Thursday, June 24, 2004

More on The Myth of US Economic Superiority

Since the last post, I read an article in, of all places, The Economist aimed at debunking the myth of the US economic miralce. One thing I left out in the last post was the effect of population growth and German re-unification:

...GDP figures exaggerate America's relative performance, because its population is growing much faster. GDP per person (the single best measure of economic performance) grew at an average annual rate of 2.1% in America, against 1.8% in the euro area—a far more modest gap...

...Strip out Germany, and the euro area's annual growth in GDP per person rises to 2.1%, exactly the same as America's...


I note the Euro area is taken as it is a single economic unit, taking the whole EU, growth figures are again slightly higher.

And something new to me, about the improvement in productivity:

...America's productivity has indeed quickened in recent years, but the difference between productivity growth in America and the euro area is exaggerated by misleading, incomparable figures. In America the most commonly used measure of productivity is output per hour in the non-farm business sector. This grew by an annual average of 2.6% over the ten years to 2003. For the euro area, the European Central Bank publishes figures for GDP per worker for the whole economy.

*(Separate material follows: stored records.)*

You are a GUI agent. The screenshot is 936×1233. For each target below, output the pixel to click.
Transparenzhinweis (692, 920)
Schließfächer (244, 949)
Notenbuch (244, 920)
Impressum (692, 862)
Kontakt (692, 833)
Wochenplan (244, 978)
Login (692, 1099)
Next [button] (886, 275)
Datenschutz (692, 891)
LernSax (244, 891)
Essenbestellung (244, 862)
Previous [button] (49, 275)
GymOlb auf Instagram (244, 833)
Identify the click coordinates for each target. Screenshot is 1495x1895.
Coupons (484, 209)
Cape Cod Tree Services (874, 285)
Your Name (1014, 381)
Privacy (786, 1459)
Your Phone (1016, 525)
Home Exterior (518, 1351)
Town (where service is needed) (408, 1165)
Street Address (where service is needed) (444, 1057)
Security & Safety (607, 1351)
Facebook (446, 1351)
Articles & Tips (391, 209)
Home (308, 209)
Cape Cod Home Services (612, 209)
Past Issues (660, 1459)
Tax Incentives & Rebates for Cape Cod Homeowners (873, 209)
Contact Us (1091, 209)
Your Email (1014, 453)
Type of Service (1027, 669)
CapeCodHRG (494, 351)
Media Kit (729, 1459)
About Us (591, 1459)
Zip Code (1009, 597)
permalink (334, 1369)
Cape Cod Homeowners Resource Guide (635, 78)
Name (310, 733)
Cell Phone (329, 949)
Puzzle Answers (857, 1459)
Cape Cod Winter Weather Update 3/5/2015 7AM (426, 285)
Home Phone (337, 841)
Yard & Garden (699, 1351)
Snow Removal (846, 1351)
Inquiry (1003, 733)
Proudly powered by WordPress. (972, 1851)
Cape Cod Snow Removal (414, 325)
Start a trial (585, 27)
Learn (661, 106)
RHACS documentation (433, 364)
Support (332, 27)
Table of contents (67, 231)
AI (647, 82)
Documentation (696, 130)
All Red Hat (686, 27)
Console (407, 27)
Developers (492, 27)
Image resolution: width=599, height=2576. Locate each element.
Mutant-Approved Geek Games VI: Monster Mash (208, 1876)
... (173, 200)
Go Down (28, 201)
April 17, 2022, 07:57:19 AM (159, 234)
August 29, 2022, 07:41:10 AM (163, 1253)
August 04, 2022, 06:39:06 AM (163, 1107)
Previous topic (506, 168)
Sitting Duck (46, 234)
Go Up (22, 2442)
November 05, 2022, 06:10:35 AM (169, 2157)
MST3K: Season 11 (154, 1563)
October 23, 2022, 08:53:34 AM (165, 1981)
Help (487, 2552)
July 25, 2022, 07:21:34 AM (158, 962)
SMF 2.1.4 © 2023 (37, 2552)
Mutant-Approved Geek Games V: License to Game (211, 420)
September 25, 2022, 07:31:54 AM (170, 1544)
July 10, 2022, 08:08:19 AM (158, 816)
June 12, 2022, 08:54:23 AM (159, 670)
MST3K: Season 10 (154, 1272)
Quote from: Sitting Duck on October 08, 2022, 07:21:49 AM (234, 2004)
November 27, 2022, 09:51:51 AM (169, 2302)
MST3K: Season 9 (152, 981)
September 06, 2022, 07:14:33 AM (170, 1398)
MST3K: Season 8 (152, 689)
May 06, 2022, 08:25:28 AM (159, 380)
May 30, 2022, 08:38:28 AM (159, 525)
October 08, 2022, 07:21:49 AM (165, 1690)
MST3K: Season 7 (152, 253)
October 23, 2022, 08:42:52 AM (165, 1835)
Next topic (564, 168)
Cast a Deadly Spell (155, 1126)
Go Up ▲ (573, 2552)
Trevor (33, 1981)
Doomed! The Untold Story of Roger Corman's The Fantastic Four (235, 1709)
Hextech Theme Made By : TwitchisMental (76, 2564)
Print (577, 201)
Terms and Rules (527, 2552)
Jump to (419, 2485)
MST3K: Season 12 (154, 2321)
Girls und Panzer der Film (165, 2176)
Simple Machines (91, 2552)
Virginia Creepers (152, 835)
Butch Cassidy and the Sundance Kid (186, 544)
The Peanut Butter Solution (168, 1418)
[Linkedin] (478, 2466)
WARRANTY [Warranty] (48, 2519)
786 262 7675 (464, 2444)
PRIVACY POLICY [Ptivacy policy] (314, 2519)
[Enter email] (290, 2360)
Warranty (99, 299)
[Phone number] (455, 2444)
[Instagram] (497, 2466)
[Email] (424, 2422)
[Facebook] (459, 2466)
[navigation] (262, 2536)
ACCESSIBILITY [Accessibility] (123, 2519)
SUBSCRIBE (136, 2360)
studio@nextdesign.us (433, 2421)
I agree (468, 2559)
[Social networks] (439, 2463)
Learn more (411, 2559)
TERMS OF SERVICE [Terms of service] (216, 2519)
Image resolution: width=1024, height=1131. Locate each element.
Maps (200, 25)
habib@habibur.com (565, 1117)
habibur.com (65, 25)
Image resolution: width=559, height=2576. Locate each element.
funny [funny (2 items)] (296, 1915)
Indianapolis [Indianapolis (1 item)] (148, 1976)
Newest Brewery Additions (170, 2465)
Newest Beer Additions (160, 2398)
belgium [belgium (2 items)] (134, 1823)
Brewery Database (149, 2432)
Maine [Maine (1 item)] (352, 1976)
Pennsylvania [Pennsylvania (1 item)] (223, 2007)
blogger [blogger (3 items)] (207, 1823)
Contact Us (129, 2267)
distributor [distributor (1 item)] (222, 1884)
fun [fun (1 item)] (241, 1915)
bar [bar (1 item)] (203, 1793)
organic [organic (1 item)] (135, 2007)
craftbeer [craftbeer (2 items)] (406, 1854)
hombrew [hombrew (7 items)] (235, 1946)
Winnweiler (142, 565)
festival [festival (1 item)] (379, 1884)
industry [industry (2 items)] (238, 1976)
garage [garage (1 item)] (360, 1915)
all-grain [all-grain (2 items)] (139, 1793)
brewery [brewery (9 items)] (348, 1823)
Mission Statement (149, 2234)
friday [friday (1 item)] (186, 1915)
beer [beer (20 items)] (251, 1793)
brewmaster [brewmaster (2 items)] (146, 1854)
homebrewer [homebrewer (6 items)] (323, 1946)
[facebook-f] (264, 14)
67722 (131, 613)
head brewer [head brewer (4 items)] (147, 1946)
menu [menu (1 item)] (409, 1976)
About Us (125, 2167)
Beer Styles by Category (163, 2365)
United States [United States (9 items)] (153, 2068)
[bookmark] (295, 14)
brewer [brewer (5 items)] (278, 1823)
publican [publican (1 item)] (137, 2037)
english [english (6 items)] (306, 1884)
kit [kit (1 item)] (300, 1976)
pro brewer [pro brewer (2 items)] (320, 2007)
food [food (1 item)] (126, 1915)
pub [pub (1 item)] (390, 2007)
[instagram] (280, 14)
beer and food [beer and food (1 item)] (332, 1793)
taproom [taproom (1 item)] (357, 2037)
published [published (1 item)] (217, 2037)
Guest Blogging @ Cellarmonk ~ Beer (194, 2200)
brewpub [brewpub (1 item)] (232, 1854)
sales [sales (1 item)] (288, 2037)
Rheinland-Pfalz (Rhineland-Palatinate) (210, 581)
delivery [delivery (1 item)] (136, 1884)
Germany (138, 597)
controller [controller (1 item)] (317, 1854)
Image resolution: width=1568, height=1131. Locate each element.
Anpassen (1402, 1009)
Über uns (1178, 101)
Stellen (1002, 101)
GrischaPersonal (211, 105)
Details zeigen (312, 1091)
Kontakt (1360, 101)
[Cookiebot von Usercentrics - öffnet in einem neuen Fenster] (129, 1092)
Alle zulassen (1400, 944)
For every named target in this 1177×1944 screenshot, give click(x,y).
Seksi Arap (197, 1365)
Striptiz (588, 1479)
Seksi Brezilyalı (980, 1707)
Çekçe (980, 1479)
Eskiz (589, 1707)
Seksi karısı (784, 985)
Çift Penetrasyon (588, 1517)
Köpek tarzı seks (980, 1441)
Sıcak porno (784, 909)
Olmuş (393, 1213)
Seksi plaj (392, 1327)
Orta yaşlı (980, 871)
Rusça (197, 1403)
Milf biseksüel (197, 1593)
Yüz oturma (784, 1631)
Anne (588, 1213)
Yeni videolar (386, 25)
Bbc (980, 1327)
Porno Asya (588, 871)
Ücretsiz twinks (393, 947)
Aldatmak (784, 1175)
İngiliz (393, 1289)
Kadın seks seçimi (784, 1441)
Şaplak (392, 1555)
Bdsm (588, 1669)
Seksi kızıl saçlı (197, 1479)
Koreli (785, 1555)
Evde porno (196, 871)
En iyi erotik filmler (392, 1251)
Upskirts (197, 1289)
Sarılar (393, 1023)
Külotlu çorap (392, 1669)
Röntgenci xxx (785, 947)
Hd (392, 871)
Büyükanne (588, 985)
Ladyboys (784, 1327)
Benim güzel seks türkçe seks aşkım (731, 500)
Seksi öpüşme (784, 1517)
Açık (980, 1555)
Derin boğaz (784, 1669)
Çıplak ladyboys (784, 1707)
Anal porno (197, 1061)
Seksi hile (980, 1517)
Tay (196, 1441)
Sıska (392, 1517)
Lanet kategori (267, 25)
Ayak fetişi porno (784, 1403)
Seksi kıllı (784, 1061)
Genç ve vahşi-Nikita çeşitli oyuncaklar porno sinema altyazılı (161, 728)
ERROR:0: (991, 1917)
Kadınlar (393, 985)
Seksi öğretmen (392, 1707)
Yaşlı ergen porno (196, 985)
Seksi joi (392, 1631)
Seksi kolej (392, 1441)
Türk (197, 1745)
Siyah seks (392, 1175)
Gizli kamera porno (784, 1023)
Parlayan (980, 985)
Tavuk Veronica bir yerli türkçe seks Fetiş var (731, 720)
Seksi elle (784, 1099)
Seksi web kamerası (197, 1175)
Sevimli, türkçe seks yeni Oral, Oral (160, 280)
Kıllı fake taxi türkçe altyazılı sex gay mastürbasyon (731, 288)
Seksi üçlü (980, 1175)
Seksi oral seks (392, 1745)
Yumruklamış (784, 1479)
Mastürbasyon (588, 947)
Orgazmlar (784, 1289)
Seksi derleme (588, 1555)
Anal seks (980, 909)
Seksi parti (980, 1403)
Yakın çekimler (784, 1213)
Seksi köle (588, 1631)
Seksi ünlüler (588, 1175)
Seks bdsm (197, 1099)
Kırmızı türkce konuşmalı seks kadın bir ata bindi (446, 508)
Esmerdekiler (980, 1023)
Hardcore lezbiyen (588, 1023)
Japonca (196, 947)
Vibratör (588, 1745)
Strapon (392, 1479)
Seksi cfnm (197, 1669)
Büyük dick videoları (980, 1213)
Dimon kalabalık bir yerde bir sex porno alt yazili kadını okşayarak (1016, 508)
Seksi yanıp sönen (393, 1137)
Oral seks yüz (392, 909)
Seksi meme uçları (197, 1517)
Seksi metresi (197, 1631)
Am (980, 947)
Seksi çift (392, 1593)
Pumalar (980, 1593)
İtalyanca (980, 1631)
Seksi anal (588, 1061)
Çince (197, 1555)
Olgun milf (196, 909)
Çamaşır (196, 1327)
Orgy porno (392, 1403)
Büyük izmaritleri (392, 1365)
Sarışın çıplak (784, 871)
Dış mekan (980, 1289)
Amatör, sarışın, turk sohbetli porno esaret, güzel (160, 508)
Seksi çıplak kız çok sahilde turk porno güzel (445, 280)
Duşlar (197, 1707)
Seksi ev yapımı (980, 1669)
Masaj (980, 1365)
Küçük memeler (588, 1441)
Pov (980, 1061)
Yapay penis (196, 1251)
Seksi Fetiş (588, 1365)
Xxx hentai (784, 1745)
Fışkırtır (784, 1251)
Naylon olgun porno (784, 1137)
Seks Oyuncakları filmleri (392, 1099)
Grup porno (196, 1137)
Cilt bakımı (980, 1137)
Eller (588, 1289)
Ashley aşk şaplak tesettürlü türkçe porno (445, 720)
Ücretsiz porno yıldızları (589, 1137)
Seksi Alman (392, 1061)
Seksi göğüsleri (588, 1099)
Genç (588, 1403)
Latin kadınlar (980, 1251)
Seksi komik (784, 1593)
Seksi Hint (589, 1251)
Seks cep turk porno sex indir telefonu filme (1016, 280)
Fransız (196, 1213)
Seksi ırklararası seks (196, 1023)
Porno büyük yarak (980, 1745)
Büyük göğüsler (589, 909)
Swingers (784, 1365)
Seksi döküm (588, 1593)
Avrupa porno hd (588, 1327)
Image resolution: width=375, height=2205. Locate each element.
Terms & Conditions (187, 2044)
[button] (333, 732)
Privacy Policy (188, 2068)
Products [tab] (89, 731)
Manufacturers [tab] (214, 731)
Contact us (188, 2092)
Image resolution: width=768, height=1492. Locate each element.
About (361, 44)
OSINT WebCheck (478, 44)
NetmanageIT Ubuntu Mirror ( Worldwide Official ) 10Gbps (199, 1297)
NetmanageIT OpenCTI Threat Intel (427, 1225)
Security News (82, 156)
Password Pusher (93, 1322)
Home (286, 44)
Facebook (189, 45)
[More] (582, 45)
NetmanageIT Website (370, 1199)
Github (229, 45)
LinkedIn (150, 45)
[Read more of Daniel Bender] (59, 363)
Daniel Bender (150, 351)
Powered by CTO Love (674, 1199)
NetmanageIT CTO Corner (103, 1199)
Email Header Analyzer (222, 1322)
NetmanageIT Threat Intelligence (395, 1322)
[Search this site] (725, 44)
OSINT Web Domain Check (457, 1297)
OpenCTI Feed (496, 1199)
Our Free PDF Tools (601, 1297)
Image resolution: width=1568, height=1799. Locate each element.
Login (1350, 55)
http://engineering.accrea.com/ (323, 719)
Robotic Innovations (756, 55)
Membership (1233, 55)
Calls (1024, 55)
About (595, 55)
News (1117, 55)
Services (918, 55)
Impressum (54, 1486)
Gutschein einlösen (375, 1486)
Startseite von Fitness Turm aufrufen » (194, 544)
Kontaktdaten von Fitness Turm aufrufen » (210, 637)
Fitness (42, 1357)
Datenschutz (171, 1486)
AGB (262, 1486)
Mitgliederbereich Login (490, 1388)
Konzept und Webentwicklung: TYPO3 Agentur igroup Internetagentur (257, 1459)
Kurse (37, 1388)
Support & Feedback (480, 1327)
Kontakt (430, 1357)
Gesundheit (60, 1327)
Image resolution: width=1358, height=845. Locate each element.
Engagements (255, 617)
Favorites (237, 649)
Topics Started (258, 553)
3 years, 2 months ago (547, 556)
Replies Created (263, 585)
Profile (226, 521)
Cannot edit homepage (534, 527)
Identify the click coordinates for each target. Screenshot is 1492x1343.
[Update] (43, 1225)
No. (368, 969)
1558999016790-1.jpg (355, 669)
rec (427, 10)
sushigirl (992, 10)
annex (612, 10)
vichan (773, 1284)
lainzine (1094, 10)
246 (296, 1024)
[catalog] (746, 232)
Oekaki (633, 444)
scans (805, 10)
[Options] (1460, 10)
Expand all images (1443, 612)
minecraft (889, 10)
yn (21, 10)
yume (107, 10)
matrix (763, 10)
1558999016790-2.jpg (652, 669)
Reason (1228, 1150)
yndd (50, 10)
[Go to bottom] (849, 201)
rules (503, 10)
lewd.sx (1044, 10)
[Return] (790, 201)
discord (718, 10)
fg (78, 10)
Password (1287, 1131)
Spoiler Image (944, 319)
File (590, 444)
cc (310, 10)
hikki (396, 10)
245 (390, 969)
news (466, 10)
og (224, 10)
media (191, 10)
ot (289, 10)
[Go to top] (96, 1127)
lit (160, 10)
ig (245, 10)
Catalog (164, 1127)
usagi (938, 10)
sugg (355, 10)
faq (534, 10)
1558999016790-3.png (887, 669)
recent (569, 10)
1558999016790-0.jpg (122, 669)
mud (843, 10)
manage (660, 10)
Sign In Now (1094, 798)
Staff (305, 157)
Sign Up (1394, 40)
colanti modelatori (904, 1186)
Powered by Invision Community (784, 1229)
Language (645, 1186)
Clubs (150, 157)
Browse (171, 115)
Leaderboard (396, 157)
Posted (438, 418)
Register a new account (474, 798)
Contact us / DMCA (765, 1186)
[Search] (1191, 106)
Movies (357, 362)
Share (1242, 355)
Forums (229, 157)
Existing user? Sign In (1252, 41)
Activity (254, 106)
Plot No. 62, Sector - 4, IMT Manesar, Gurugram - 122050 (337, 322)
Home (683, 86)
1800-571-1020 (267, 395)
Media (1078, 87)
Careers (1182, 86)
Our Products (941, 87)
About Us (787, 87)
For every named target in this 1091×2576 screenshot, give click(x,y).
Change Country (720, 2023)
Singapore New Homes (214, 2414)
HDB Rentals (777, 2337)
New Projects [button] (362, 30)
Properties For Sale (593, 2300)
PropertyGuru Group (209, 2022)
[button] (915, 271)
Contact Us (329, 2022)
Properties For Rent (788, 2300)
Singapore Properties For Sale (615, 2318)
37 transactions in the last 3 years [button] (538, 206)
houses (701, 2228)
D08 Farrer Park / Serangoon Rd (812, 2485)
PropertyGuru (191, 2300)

This shows a growth rate for the period of only 1.5%. But unlike the American numbers, this figure includes the public sector, where productivity growth is always slower, and it does not adjust for the decline in average hours worked.

Tuesday, June 22, 2004

Consume Yourself Into Bankrupcy

A rant against the absurdity of modern politics calls our attention to the alarming rise in US private indeptedness and personal bankrupcies, and predicts recession.

The question is when.

This is how the American economy works at present:

1) consumers buy on credit,
2) banks hand out the money to consumers from a capital pool they themselves borrowed from the Fed or foreign investors,
3a) the Fed is feeded by foreign central banks (mainly the Japanese and Chinese) buying its treasuries to maintain an exchange rate allowing exports,
3b) foreign investors are attracted by high returns expected from general economic data or stock market reports of firms,
4a) the Japanese, Chinese etc. exports close the circle to the careless US consumers and blow up the US trade deficit,
4ba) the economic data are blown up with numerical tricks like the Hedonic Price Index (<-responsible for most of the perceived extra growth of the USA relative to Europe in the nineties),
4bb) the company balance sheets likewise thanks to poor accounting that was NOT improved after the Enron and ArthurAndersen etc. scandals, and the feedback created by accounting for stock price changes in them.

Of course, to maintain the system, the foreign purchasers of US stocks and treasuries have to purchase increasing amounts of these - always invest more than the returns from existing investment. In effect, this is an imperial tax.

And of course, this won't go on forever, and the greater the losses for Japan, China and US stocks Owner Johnny English Average the later they get out of it.

I wonder in what order and with how much a mitigating effect on each other Peak Oil, nonlinear global warming effects and the 'self-correction' of the above global economic imbalance will be upon us. And if the social-political side effects won't completely overshadow the causes in the eyes of most people.